# Cut Underbelly Cover Into 4 Sections



## Chips (Aug 15, 2004)

I did this mod a year ago when I installed Quickie-flushes on my black and grey holding tanks and wanted to see how it would stand-up. It passes the test. Some of the underbelly pieces are larger than others depending on what I need to get at underneath. There isn't very much up front on my trailer so it has a larger underbelly piece. I still gave it support as the following pictures show. I used the black expanding foam cans ( got at Home Depot in the Outdoor Pond Pump area ), which are waterproof, to seal up any gaps around pipes, etc. that come out from the underbelly.
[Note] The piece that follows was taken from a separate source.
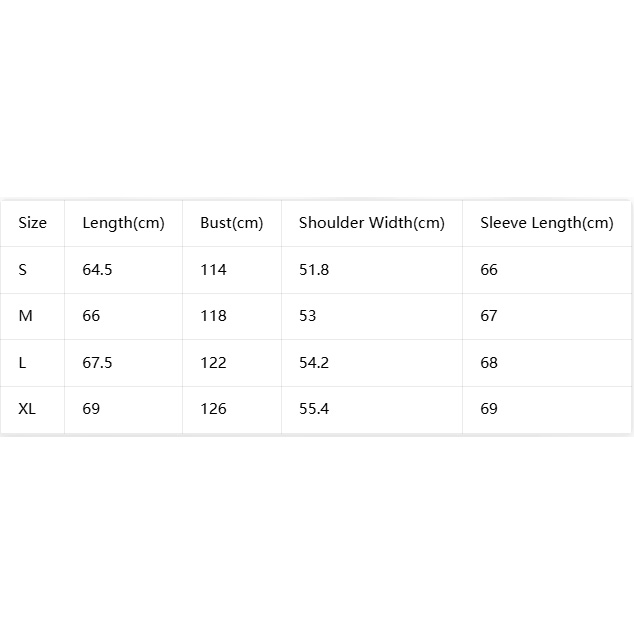
Task: Click the 114 bust value
Action: tap(213, 270)
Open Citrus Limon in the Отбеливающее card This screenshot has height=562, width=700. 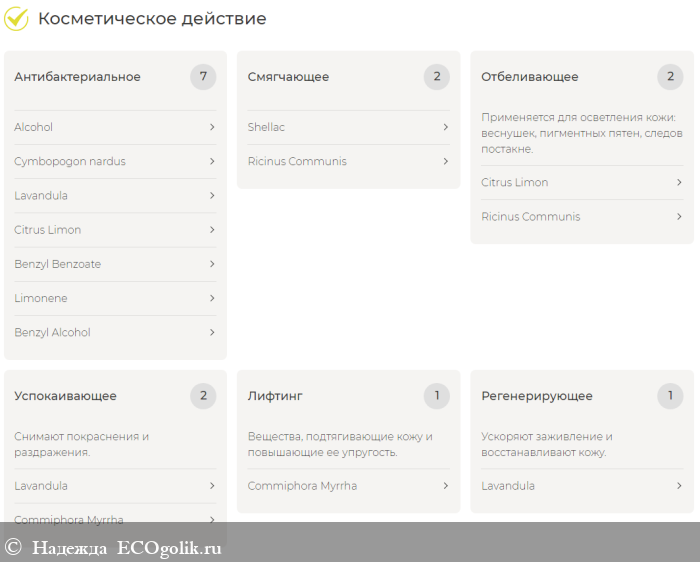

Photo 1 - Wooden 2 X 4 Cross Brace at Sag Point ( Not at Seam ). I lag-screwed 2 x 4 supports in two locations for underbelly support. One of them is to help elliminate sag on a large section of the underbelly and the other 2 x 4 is at a seam point between 2 separate underbelly locations.
http://www.outbackers.com/forums/uploads/1...9_793_94074.jpg

Photo 2 - 2 X 4 Cross Brace at Seam Joint. This is a 2 x 4 cross beam at a point where I cut the underbelly making a spot where two seams will join. After the joints are put in place, I put an aluminum strap all the way across the seam as shown in some of the other photos.
http://www.outbackers.com/forums/uploads/1...9_793_77652.jpg

Photo 3 - Tidied Up Electrical Wires As Well. I tidied up the wires and water hoses while the belly was off. I taped the wires together and secured them to the cross beams. I wrapped the water pipes in insulated foam tubes and secured them to the cross braces as well.
http://www.outbackers.com/forums/uploads/1..._793_116412.jpg

Photo 4 - Aluminum Strapping Across Underbelly Seams. Here is a photo of the 2" wide aluminum strapping that goes across the trailer where I cut the underbelly into sections. Some of the aluminum straps are screwed into 2 x 4 support beams and others into the existing S-Metal Beams.
http://www.outbackers.com/forums/uploads/1..._793_113300.jpg

Photo 5 - Extra Support on existing S-Metal Beams. Because the existing S-Metal Beams are narrow and if it is a position where two seams of the underbelly meet I wanted a wider grabbing area underneath. I used electrical box covers because they where inexpensive and strong. I just glued them into place on the metal beams and put the underbelly up to it.
http://www.outbackers.com/forums/uploads/1...9_793_60781.jpg

Photo 6 - Aluminum Strap Across Underbelly Joint. Here is a picture of the aluminum strapping across the full length cut sections of the underbelly.
http://www.outbackers.com/forums/uploads/1...9_793_29687.jpg

Photo 7 - Underbelly Sag Supports. Here is a picture of two spots where I put a 2"X 24" aluminum strap to help releave belly sag. One strap is screwed into a 2 x 4 support I had added and the other strap is screwed into one of the existing metal S-braces that was already on the trailer. There is no cut seam at either of these locations - they are simply "SAG SUPPORTS."
http://www.outbackers.com/forums/uploads/1..._793_148604.jpg


----------



## Castle Rock Outbackers (Jan 18, 2004)

Very nice work...looks great.

Randy


----------



## OverFT5 (Apr 10, 2007)

Great work! Must be very satisfying when travelling down the road, not to have to worry if the cover will come loose. You have me inspired to pull mine off and make it solid! Thanks!


----------



## Rollrs45 (May 7, 2007)

I like the water pipe insulation. I may have to try that one.

Mike


----------



## Lady Di (Oct 28, 2005)

Looks nice. Now you know everything is as it should be underneath.


----------



## Raymond (Mar 1, 2007)

Very nice job! I may take some of your ideas and apply to mine since it is sagging so bad.


----------



## Carey (Mar 6, 2012)

Rollrs45 said:


> I like the water pipe insulation. I may have to try that one.
> 
> Mike


Great idea.. Might do that also.

Carey


----------



## Mgonzo2u (Aug 3, 2004)

Very fro-fessional looking


----------



## Collinsfam_WY (Nov 9, 2006)

Ugh...I see an "involuntary" mod like this in my future. Very nicely done!

-CC


----------



## aircare (Mar 30, 2007)

Looks very nice,know it makes you feel better with a good job like you have.


----------